In [None]:
#import libaries we will need throughout the file
import numpy as np
import pandas as pd
import matplotlib.pyplot as plt

In [None]:
'''
read the file in from your local computer into a pandas data frame. Each row is one observation and each column is a variable
'''
vacationdata = pd.read_csv('Vacation Data.csv')

In [None]:
#see (and print) all variables in the dataset
origcolumnnames = vacationdata.columns
origcolumnnames

In [None]:
#Use a regular expression to remove the leading text from variable names (don't worry too much about how this works)
newcolumnnames = origcolumnnames.str.replace("Q\d+:.", "")

'''
rename the dataset columns to be our new, more descriptive column names 
(note this doesn't change the file stored on your computer, just how we look at it in python)
'''
vacationdata.columns = newcolumnnames

vacationdata.columns

In [None]:
'''
Look at the counts of observations based on characteristics of interest.

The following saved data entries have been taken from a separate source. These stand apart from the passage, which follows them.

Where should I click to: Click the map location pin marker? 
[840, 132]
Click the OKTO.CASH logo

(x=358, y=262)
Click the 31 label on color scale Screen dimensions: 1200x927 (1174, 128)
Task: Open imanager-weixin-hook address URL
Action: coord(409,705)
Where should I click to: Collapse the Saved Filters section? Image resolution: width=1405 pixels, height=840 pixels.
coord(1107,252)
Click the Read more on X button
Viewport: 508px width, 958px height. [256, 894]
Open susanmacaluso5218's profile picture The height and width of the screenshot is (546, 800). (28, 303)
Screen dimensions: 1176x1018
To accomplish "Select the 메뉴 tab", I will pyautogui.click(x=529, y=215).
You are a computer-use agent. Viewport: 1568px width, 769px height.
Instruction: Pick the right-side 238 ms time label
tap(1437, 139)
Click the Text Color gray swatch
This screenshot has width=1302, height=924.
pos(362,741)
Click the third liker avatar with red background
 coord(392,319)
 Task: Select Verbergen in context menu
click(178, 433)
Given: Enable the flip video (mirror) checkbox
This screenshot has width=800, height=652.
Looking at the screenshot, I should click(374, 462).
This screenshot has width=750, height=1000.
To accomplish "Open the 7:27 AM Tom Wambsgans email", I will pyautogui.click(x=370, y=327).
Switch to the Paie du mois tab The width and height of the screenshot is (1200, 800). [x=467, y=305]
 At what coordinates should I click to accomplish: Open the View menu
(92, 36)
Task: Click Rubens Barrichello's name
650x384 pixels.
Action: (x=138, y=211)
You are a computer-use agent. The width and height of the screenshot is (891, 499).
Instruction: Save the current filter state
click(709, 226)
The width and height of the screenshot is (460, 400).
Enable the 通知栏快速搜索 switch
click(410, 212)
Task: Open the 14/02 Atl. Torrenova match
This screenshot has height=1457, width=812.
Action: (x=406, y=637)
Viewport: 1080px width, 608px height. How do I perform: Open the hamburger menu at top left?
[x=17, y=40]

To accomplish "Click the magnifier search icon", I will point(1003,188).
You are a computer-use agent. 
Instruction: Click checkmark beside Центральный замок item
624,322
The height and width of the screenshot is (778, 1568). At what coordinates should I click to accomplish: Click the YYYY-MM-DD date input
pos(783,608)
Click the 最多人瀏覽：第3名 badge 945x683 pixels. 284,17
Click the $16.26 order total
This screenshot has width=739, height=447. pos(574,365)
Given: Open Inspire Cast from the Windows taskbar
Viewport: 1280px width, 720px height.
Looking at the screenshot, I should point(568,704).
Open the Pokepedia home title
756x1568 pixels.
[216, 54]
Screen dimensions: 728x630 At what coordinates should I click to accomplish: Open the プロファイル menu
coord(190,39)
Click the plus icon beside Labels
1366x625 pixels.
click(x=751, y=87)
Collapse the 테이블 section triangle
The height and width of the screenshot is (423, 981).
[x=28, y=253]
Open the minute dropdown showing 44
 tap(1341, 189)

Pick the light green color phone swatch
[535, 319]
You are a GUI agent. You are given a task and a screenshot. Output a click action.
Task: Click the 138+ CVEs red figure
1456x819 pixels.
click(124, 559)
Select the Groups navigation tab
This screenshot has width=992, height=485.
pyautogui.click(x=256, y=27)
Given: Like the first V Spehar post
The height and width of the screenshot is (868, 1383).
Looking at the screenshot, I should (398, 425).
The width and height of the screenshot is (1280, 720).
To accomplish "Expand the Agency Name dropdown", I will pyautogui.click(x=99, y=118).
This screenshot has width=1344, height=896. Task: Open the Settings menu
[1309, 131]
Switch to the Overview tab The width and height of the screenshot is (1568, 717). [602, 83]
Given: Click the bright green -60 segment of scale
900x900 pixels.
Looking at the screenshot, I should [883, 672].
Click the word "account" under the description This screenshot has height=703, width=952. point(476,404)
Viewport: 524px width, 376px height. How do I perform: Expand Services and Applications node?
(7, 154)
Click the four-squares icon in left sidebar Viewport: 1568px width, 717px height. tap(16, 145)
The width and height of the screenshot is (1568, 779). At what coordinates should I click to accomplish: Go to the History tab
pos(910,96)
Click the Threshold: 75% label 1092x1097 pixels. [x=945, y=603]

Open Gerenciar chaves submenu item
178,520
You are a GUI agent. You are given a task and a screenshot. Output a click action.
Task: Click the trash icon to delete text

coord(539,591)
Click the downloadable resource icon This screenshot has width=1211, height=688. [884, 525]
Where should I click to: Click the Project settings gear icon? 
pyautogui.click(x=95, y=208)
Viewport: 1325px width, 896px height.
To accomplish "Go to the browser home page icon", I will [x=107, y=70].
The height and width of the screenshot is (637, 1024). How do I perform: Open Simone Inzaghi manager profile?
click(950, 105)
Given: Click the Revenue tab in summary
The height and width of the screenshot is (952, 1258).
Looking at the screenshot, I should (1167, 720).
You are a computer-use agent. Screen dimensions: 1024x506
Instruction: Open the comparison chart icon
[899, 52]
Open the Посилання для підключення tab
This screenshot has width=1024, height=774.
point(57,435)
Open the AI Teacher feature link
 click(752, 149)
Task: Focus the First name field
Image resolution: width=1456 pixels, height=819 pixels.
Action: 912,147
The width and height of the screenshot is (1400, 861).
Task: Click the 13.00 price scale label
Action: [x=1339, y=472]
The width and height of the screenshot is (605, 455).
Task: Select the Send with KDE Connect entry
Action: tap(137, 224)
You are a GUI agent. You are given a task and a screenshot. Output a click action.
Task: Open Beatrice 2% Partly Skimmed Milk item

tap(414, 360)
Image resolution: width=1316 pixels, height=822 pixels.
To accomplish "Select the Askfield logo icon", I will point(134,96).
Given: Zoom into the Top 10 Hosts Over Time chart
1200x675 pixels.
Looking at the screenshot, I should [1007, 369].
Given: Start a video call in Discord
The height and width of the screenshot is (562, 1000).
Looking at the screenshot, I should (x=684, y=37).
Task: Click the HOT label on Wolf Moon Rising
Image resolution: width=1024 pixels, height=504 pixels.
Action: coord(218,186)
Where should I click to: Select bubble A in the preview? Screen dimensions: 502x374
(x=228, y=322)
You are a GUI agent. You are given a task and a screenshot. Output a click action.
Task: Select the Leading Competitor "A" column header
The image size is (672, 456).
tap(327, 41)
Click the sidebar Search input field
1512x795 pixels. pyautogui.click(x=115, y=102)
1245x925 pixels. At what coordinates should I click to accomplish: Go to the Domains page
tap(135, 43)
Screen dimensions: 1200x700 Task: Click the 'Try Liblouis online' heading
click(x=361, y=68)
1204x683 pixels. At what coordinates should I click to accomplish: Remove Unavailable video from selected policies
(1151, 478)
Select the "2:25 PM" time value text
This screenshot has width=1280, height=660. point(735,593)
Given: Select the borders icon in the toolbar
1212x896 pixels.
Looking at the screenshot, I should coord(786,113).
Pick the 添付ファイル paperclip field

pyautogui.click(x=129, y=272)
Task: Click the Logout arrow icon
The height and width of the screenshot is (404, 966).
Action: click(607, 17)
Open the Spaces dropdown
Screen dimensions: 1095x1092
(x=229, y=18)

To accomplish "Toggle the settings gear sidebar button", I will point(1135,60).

This is called a cross-tabulation
(the margins paramter gives us the subtotal column). 
What does this visualization tell youabout the data?
'''
vacationbyseason = pd.crosstab(vacationdata["Vacation City"], vacationdata["Season"], margins=True, margins_name="Subtotal")
vacationbyseason

In [None]:
import scipy.stats as st
#create cross-tab without margins
vacationbyseasonwithoutsubtotal = pd.crosstab(vacationdata["Vacation City"], vacationdata["Season"])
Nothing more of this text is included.